● What you will do: In the catalog entry below for the painting In the Primordial Woods, where on the canvas is the signature located?

In the Primordial Woods

by Ralph Albert Blakelock (1847–1919)
Oil on canvas
17¾ x 23⅞ inches
Signed lower right in arrowhead: RA Blakelock

Information

Provenance

George F. McMurray, Glendale, California (as Indian Encampment)

Trinity College, Hartford, Connecticut, on long term loan from above, 1970s–80s

Salander-O’Reilly Galleries, New York, New York

Private collection, New York

Sale, Brunk Auctions, Asheville, North Carolina, March 13–14, 2015, lot 79, from above

Exhibited

The Enigma of Ralph A. Blakelock, 1847–1919, The Art Galleries, University of California Santa Barbara, California, January 7–February 2, 1969; California Palace of the Legion of Honor, San Francisco, California, February 15–March 16, 1969; Phoenix Art Museum, Arizona, March 24–April 27, 1969; The Heckscher Museum, Huntington, New York, May 17– June 23, 1969, no. 76 (as Indian Encampment)

Ralph Albert Blakelock: The Great Mad Genius Returns, Questroyal Fine Art, LLC, New York, New York, November 11–December 10, 2016

Literature

David Gebhard and Phyllis Stuurman, The Enigma of Ralph A. Blakelock, 1847–1919 (Santa Barbara: University of California, 1969), 28, no. 76 (as Indian Encampment).

Ralph Albert Blakelock: The Great Mad Genius Returns (New York: Questroyal Fine Art, 2016), plate 48.

● Dataset excerpt:
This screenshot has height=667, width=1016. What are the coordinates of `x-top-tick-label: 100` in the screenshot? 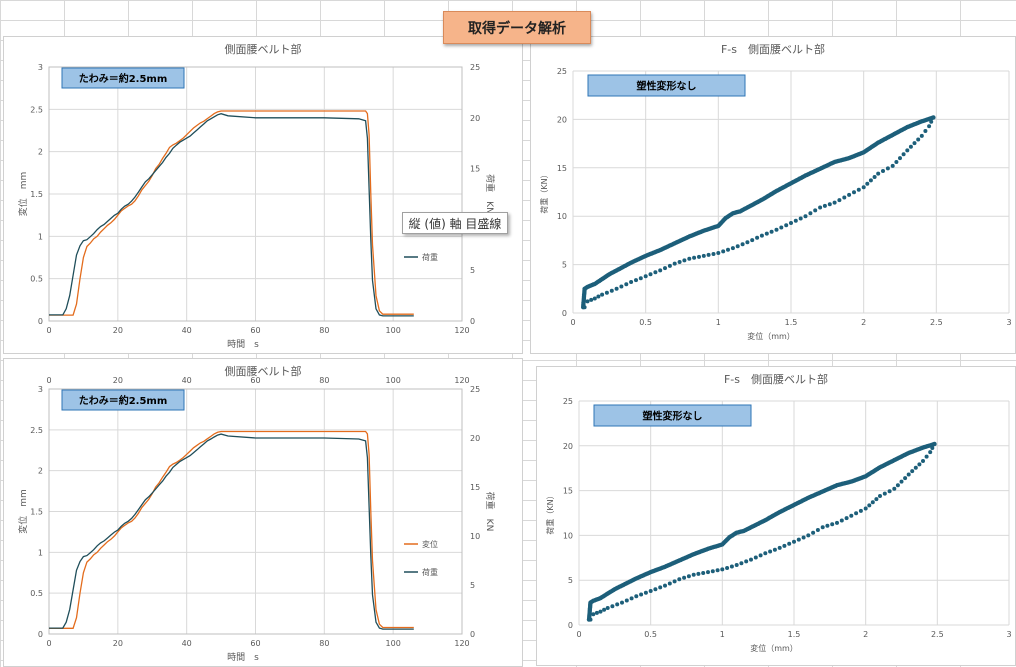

● Result for this exercise: Lower right, in arrowhead.